C’est effectivement un challenge que d’y parvenir et pas toujours évident d’expliquer à nos supporters, déçus de ne pas nous voir jouer les plays off, que les performances que nous venons de faire depuis quelques saisons sans être exceptionnelles ne relèvent pas de la normalité. Nous voyons bien que l’effort qui consiste à franchir la marche pour atteindre l’élite sans être insurmontable… s’avère très compliqué. Le championnat de Ligue 2 est d’un très bon niveau..
"Le centre de formation va devenir un élément central de notre stratégie"
Vouloir concurrencer les meilleurs oblige à se renouveler en permanence et c’est ma motivation que de proposer chaque saison un nouveau projet qui va recueillir l’adhésion des joueurs. Le confort et la routine sont les ennemis de la performance.
Je suppose que le renouvellement cela concerne notamment le style de jeu de l’équipe ?

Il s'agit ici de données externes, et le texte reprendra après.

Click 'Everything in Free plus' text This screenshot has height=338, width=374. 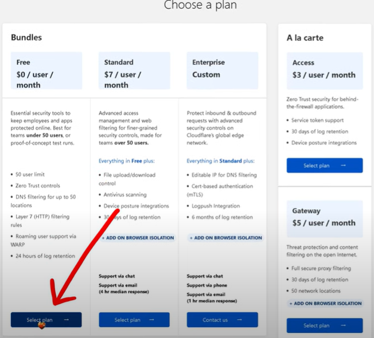click(x=127, y=161)
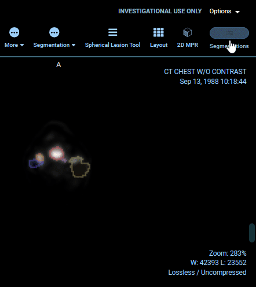Click the More ellipsis circle icon
This screenshot has width=256, height=287.
14,32
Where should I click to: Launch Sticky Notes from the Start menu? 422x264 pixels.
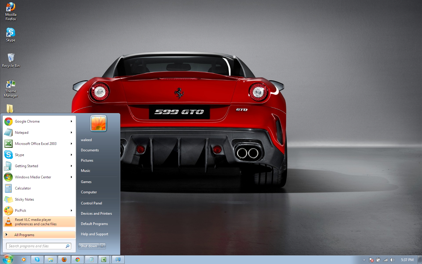coord(24,199)
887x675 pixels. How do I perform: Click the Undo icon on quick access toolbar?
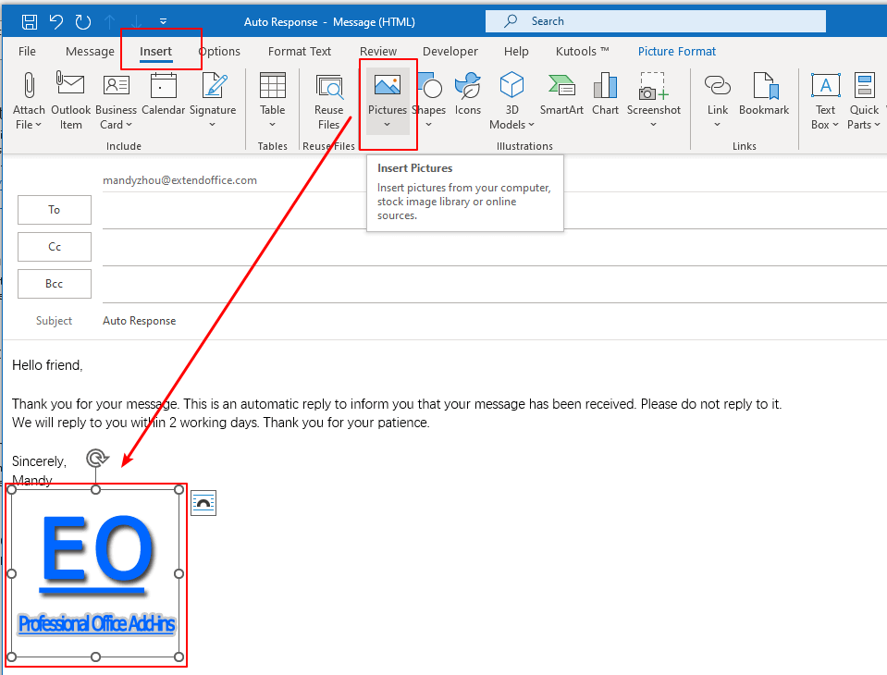[57, 20]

Cela passe par le style de jeu de l’équipe mais aussi le rajeunissement de l’effectif. Nous disposons depuis un an de l’agrément de la DTN concernant notre centre de formation et il va devenir un élément central de la stratégie. Le renouvellement cela m’oblige aussi à repenser mes propres méthodes de travail. Le management prend de plus en plus de place et de ce fait il faut être capable de surprendre et d’innover . La phrase que je déteste le plus et que j’’ai trop entendu dire c’est « on a toujours fait comme çà ». Avec mon staff, on fait de la veille tactique et cela favorise la remise en cause de nos pratiques. En début de saison, on fait le choix de quelques thèmes et on observe ce que se fait dans les autres championnats. Cela nous amène parfois à des pratiques en décalage avec la pensée dominante. C’est l’option par exemple d’être nombreux dans un petit périmètre pour bloquer une zone plutôt que d’occuper la largeur du terrain. Intéressant aussi de voir que le marquage individuel sur l’ensemble du terrain cher à Guy Roux il y a trente ans retrouve quelques adeptes.

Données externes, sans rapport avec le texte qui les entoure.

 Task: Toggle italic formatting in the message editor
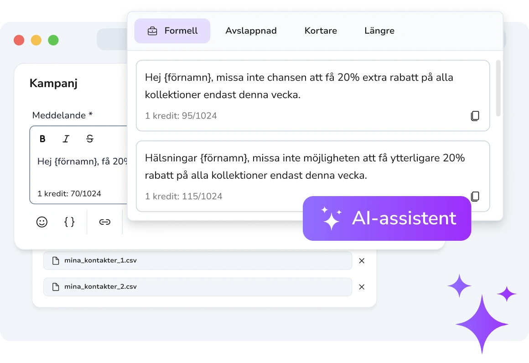[x=66, y=139]
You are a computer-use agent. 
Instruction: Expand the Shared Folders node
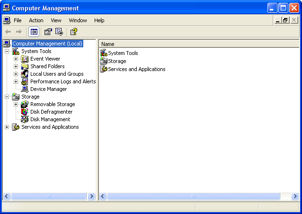click(x=16, y=66)
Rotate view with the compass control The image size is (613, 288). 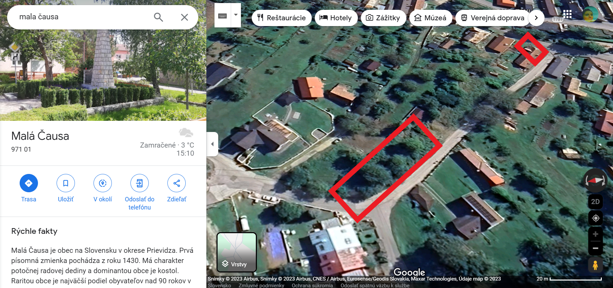coord(595,180)
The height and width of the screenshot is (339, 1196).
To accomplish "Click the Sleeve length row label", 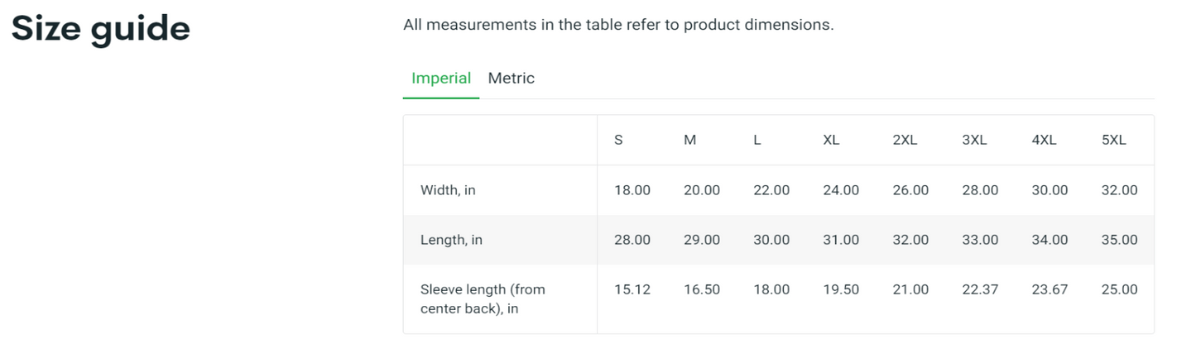I will 483,299.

On constate qu’il y a actuellement plusieurs profils d’entraîneurs. Comment pourrait-tu caractériser le tien et tes conceptions du football ?
Il y a des entraîneurs dogmatiques qui imposent leur modèle de jeu sans se soucier des forces et faiblesses de leur effectif. D’autres coachs sont un peu plus souples et pragmatiques. Ils préfèrent utiliser les forces de leur effectif et sont prêts à adapter leur modèle de jeu. Je me situe plutôt dans cette seconde catégorie. La possession peut parfois être stérile. J’ai une préférence pour la verticalité et le football direct. Si on peut marquer en deux passes pourquoi en faire cinquante.

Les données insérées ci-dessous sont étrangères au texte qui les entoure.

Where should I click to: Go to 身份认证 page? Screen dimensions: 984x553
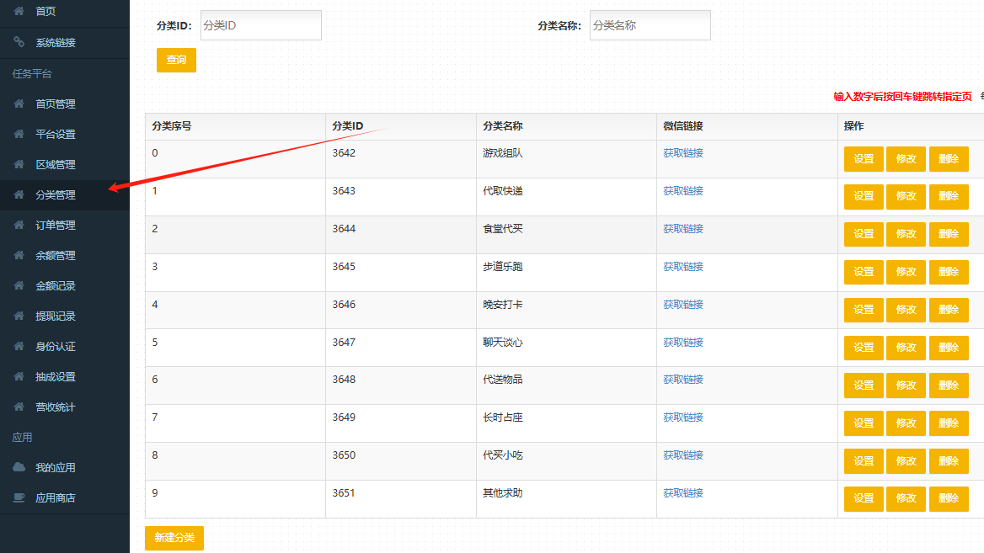[55, 347]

"Avec le président, je travaille en binôme"
En début de saison je définis la manière de jouer de l’équipe à partir des forces et des faiblesses identifiées. Cette approche est validée par la data mais aussi par les observations liées au terrain.
Quels sont les fondements de la politique sportive du club et est-ce que par exemple toutes les équipes pratiquent le même jeu ?
Avec le président, je travaille en binôme et il n’y a pas une journée où nous ne communiquons pas. Le président Laurent Lairy est très investi dans le fonctionnement du club et cela explique pourquoi il n’y a pas de directeur sportif.
Nous ne sommes pas l’Ajax et Barcelone. Toutes les équipes au sein du club ne jouent pas de la même manière mais nous avons un certain nombre de principes qui structurent notre manière de jouer. Nous travaillons beaucoup sur les valeurs. Notamment celle de la générosité à travers la volonté de se déplacer et fournir des efforts pour les autres. Nous savons que pour que cela fonctionne à Laval il y a un certain nombre d‘ingrédients qui sont indispensables.
Dans les évolutions actuelles du football qu’est-ce qui te paraît aujourd’hui est le plus déterminant dans la réussite d’un coach.
Ce qui vient en premier à l’esprit c’est la communication. Un entraîneur qui ne sait pas communiquer n’est plus en mesure de réussir. Je réalise une centaine d’entretiens individuels durant une saison et je tiens un tableau excel pour garder en mémoire les objectifs, engagements et progrès. Les entretiens peuvent se faire dans mon bureau, devant un café ou sur le bord du terrain. Le collectif c’est vital mais il faut d’abord partir de chaque individualité pour être en mesure de développer la sphère de confiance. L’apprentissage des langues devient aussi indispensable. Dans plusieurs clubs français, la langue pratiquée c’est l’anglais. La communication est indispensable pour faire passer son message à l’équipe mais aussi pour gérer l’ultra-médiatisation de ce métier.
"Ce qui fait aujourd’hui la différence c’est la gestion des hommes"
Le second point qui me vient à l’esprit c’est le management. L’entraîneur doit être en capacité d’être en permanence avec son groupe. Mes deux adjoints prennent en charge les séances d’entraînement mais je suis toujours sur le terrain. Chacun joue sa partition. Un montage vidéo sur l’adversaire doit aller à l’essentiel. Comme tous les clubs développent une expertise dans le domaine tactique et l’utilisation des datas, ce qui fait aujourd’hui la différence c’est la gestion des hommes. L’apanage des champions c’est d’être capable d’aller chercher toujours plus haut. C’est le rôle de la stimulation.
Le troisième point que je vais mentionner c’est l’énergie. On voit bien que dans une saison il y a plusieurs saisons à gérer. On évoque souvent l’image de la machine à laver pour expliquer la pression subie au quotidien. Chaque lundi matin, il faut être au TOP. Personnellement, j’ai fait une formation en préparation mentale pour être en mesure de me ressourcer. Il n’y a pas de recette miracle mais il faut avoir une bonne hygiène de vie. La pratique du sport m’apporte beaucoup dans la capacité à me déconnecter.